Sponsored annually by Baker Tilly Mooney Moore, the prize is given to the best overall second year student in Financial Accounting on the BSc Accounting programme at the Ulster Business School, Jordanstown.
Joanne Small, Partner at Baker Tilly Mooney Moore, presented Jamie with his award at the prize giving ceremony. She said:
“I would like to congratulate Jamie on his success. Within Baker Tilly Mooney Moore we are committed to the training and development of staff and through sponsoring this award we aim to provide practical support to students.”
Course Director Gregory McGrath said
“This award recognises the commitment and enthusiasm that Jamie has shown throughout the year. We are pleased that Baker Tilly Mooney Moore has once again sponsored this award, partnerships between employers and the University such as this are essential for students as they start making their career choices.”
QUEEN’S
QUEEN’S has unveiled a new treatment for children with autism, which has the potential to significantly improve their learning and academic skills.
Currently, more than 15,000 families in Northern Ireland are affected directly by Autism Spectrum Disorders.

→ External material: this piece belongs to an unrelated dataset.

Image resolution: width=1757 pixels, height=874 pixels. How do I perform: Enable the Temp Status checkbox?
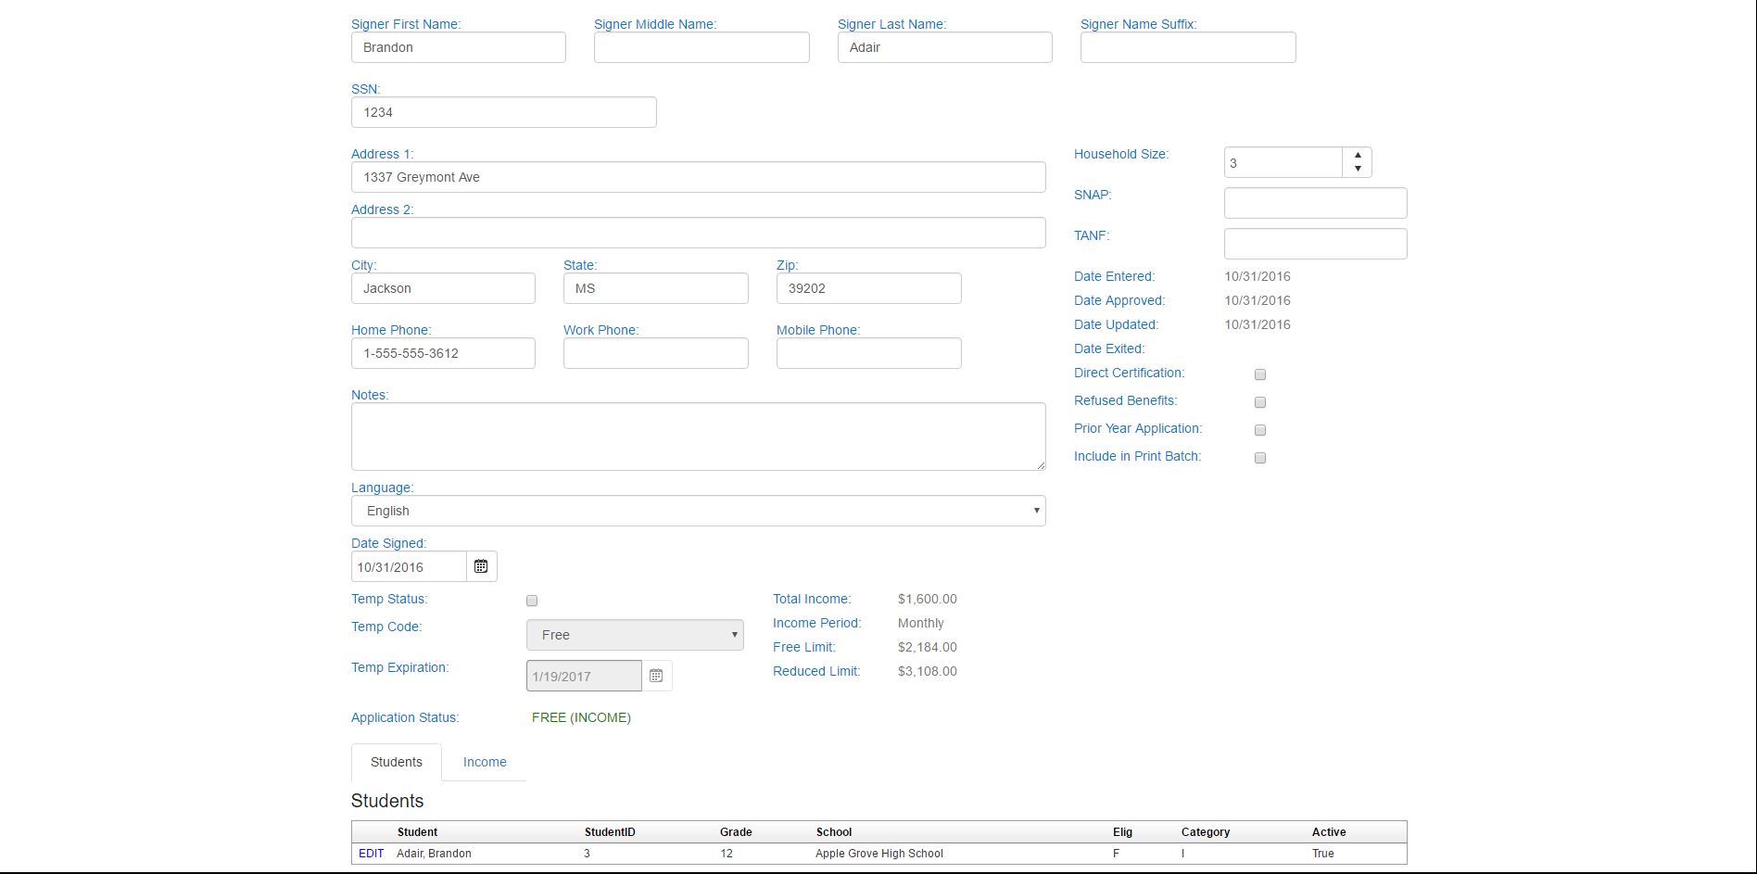coord(532,601)
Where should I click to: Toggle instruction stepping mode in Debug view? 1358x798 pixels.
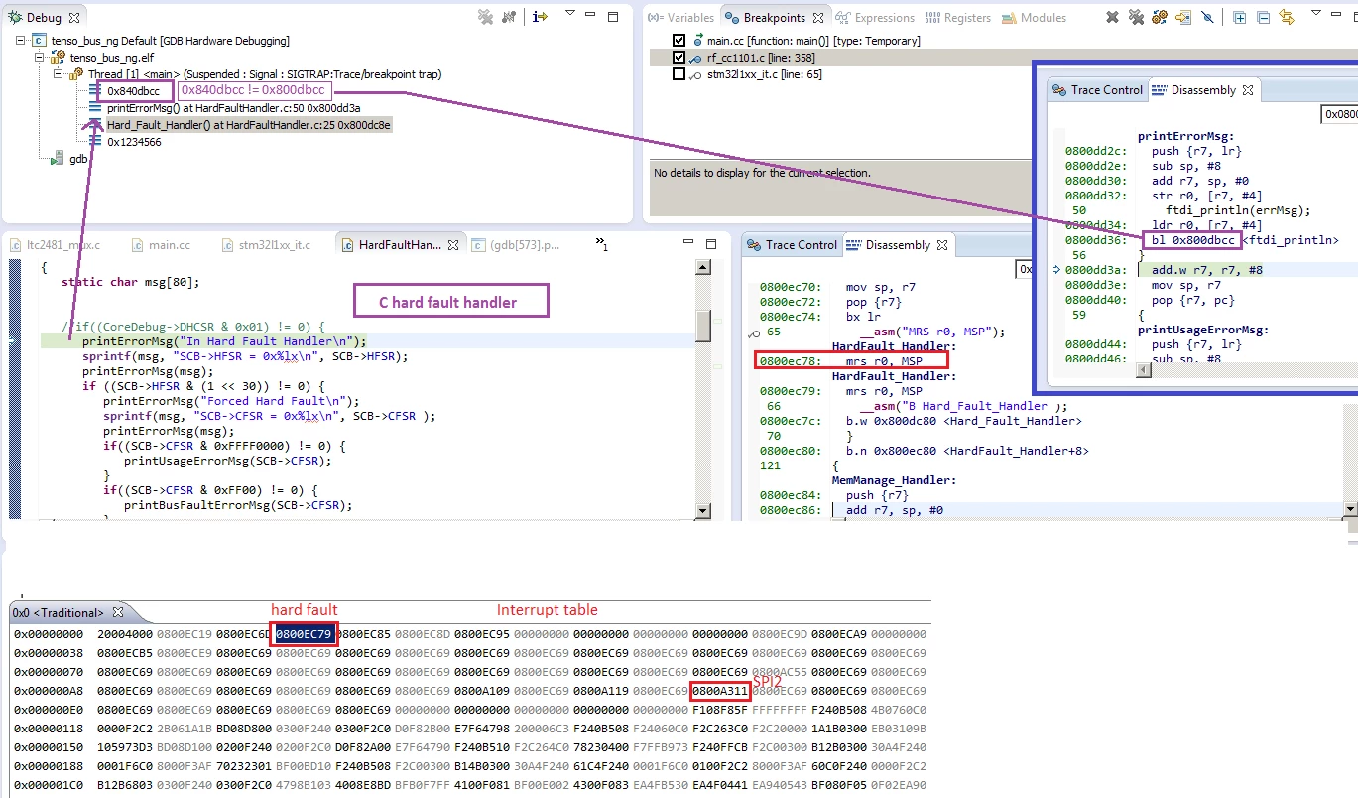pyautogui.click(x=540, y=17)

Precision Teaching, a method which teaches children not only how to behave, but how often, how fast, and for how long, is just one of many new studies and intervention methods for Autism Spectrum Disorders to be unveiled at Queen’s as part of its Autism Research and Treatment (QUART) Forum’s Ambitious for All: Autism, Behaviour and Learning event.
Precision Teaching has been shown to be highly effective in helping children and young people with Autism and their typically developing peers achieve their potential in mainstream schools.
Almost 150 researchers from around the world, including keynote speakers from the UK and Greece, will gather at Queen’s to discuss Precision Teaching, Intensive Early Behavioural Interventions and other therapies based on Applied Behaviour Analysis (ABA), as the most effective evidence-based framework for treatment of Autism Spectrum Disorders.
Professor Karola Dillenburger, from the Centre for Behaviour Analysis in Queen’s School of Education, said: “Autism is now diagnosed in 1 in 88 individuals. This means that more than 15,000 families in Northern Ireland are affected directly. 4,000 children with Autism Spectrum Disorders are of school-age and the provision of evidence-based behaviour analytic treatment is vital to ensure that these children are enabled to lead fulfilled lives. At today’s conference we will hear from international experts in a number of potentially invaluable treatments.
“Precision teaching does not only benefit children with Autism Spectrum Disorders, it helps all children to overcome barriers to learning and achieve their full potential and is therefore of interest not only to teachers of children with ASD but to all educators. We will also hear about the innovative work that is carried out across Europe in Autism Spectrum Disorders Centres in Germany, Greece, France and Spain, where evidence-based early Intensive Behaviour Analytic Intervention has lead to vast improvements in the children’s skill base, and allows for many more children to be main streamed.”